Сказать, что американцы были особенно довольны внутренней политикой Республиканской партии во время первого срока Эйзенхауэра, было бы преувеличением. Демократы вернули себе обе палаты Конгресса на выборах 1954 года, после чего группы интересов продолжали занимать центральное место на Капитолийском холме. Но мало кто сомневался, что американцы продолжали любить Айка лично; его тщательно культивируемая популярность оставалась на необычайно высоком уровне.
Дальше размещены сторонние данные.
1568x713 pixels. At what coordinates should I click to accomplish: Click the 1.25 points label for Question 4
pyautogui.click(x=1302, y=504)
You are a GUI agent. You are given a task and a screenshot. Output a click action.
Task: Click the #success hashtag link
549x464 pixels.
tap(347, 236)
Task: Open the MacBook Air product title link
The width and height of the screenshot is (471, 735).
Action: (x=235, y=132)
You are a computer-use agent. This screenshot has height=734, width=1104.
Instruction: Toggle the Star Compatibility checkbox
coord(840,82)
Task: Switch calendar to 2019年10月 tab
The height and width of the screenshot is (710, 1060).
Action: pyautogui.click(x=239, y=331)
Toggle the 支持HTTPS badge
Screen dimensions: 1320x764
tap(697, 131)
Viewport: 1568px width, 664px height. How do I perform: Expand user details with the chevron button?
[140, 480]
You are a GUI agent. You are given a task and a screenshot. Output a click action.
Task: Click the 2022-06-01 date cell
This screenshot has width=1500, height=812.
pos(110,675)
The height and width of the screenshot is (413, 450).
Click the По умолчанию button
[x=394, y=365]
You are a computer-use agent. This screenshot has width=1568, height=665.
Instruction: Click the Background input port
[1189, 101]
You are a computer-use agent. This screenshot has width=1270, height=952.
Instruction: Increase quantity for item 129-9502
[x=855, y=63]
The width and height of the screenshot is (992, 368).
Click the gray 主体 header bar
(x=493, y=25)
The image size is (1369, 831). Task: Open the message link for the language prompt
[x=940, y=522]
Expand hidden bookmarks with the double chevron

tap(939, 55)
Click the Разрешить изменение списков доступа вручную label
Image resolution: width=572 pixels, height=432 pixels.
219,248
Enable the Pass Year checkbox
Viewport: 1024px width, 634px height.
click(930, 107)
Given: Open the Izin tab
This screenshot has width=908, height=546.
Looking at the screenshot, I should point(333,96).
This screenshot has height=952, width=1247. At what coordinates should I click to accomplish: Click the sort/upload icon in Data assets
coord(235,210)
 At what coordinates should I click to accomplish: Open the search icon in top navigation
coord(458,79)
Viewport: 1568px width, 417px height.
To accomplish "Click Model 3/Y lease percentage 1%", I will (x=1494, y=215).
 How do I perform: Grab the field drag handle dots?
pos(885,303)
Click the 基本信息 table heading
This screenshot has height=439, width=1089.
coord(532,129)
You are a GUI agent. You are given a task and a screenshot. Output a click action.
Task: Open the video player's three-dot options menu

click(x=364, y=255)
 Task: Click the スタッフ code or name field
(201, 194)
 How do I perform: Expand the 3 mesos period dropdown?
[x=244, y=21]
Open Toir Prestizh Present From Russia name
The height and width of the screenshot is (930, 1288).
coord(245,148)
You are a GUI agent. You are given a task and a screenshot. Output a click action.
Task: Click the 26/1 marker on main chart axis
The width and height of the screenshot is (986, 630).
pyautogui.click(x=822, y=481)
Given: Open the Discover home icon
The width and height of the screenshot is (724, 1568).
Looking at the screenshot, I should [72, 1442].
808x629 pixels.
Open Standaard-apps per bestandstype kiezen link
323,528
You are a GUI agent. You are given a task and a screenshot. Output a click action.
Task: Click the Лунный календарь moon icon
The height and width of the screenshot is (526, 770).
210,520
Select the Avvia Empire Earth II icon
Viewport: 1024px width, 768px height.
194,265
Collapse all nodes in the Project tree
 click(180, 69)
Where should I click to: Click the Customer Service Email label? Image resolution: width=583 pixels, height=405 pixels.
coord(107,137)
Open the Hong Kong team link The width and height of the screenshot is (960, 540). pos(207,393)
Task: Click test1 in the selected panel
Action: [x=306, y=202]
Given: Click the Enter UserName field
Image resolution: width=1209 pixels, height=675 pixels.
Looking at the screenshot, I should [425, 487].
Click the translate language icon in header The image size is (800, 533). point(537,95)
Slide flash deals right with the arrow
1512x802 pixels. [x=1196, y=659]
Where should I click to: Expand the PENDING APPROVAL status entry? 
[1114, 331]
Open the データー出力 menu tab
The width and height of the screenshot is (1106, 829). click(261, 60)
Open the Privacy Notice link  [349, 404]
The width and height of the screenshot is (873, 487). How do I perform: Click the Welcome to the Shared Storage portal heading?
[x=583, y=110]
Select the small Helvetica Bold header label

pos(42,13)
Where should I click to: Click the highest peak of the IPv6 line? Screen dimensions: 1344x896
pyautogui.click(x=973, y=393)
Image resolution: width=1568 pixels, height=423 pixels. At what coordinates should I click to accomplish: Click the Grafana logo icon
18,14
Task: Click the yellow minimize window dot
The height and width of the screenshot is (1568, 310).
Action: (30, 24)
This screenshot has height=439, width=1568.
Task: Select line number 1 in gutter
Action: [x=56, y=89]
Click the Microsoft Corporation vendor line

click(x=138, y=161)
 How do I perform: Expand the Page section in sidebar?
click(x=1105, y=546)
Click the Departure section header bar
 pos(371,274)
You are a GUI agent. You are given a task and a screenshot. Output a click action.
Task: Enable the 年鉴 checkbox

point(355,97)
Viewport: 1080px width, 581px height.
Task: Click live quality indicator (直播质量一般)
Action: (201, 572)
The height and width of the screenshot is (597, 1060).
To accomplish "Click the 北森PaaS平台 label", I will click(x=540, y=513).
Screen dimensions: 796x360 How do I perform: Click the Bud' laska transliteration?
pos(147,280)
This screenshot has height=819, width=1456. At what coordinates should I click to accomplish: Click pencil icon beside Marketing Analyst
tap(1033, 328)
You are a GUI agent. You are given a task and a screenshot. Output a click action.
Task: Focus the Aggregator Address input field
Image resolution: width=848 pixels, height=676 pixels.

Кроме того, большинство американцев из среднего класса, с нетерпением ожидавших будущего, после 1954 года, казалось, больше интересовались частными проблемами, чем внутренними реформами. Корейская война исчезала из памяти, Маккарти замолчал, экономика процветала. Хотя Эйзенхауэр не сделал многого, чтобы способствовать некоторым из этих событий, в частности, падению Маккарти, ему приписывали окончание войны и успокоение разбушевавшейся партийности, которая будоражила нацию в годы правления Трумэна. Для миллионов людей в середине 1950-х годов он оставался восхитительной, даже героической фигурой.